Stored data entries
· · · · · · ·

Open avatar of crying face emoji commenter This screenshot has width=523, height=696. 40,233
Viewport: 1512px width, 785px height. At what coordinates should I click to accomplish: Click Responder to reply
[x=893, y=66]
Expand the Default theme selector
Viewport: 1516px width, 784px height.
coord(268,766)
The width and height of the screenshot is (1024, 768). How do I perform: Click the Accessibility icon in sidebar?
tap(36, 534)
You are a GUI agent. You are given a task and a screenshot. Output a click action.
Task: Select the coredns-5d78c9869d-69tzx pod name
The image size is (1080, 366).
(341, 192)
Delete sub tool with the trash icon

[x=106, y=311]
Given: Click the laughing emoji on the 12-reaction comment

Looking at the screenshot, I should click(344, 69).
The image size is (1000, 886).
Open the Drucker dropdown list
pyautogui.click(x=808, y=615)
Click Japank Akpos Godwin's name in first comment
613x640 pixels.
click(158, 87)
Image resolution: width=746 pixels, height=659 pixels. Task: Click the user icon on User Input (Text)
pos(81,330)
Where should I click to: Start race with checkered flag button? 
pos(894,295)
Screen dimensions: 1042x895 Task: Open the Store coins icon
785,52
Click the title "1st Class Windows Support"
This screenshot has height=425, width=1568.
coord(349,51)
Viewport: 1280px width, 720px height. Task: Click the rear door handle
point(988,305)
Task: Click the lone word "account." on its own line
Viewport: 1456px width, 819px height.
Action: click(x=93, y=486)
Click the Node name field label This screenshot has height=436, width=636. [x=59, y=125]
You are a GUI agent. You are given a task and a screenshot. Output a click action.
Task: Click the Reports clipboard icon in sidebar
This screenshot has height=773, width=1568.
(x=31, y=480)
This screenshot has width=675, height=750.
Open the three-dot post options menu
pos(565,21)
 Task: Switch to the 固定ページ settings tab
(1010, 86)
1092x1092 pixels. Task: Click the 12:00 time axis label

· · · · · · ·

## TASK DIRECTIONS
Search the records above for "label". Copy each line where it is found.

## RESULT OF THIS EXERCISE
Click the Node name field label This screenshot has height=436, width=636. [x=59, y=125]
1092x1092 pixels. Task: Click the 12:00 time axis label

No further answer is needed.